ACTION ITEM: Of the records below, reproduce only the span that opens with the line containing "You are a computer-use" and closes with the last line.

THE RECORDS:
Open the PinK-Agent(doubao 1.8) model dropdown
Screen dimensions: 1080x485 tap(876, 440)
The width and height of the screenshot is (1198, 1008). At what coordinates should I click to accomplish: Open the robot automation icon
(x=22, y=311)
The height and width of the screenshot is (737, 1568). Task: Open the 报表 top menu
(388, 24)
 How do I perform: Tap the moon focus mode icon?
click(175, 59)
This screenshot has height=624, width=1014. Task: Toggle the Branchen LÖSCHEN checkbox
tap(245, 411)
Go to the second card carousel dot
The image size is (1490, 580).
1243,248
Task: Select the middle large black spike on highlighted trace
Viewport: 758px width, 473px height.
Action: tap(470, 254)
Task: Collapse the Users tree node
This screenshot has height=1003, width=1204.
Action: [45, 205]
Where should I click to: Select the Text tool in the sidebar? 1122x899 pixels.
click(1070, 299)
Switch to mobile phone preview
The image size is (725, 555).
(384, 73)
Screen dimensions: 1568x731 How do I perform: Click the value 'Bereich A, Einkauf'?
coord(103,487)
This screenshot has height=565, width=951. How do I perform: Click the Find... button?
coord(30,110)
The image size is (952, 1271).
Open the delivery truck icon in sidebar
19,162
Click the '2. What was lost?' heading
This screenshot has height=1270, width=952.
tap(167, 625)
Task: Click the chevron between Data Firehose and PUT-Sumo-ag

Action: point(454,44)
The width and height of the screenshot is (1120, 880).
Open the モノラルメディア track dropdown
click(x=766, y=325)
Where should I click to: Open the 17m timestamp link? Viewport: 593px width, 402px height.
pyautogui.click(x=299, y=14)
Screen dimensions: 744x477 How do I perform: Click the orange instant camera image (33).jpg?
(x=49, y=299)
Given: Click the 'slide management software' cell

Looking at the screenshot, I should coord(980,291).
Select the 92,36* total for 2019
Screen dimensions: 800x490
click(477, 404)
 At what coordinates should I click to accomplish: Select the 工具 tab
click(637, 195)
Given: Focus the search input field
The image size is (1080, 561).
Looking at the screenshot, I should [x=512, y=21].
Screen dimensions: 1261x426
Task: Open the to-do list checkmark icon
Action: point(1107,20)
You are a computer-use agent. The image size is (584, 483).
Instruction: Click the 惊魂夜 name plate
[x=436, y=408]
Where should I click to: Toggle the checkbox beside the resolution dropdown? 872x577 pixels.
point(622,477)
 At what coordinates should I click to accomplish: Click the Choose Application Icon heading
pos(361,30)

EXERCISE ANSWER:
You are a computer-use agent. The image size is (584, 483).
Instruction: Click the 惊魂夜 name plate
[x=436, y=408]
Where should I click to: Toggle the checkbox beside the resolution dropdown? 872x577 pixels.
point(622,477)
 At what coordinates should I click to accomplish: Click the Choose Application Icon heading
pos(361,30)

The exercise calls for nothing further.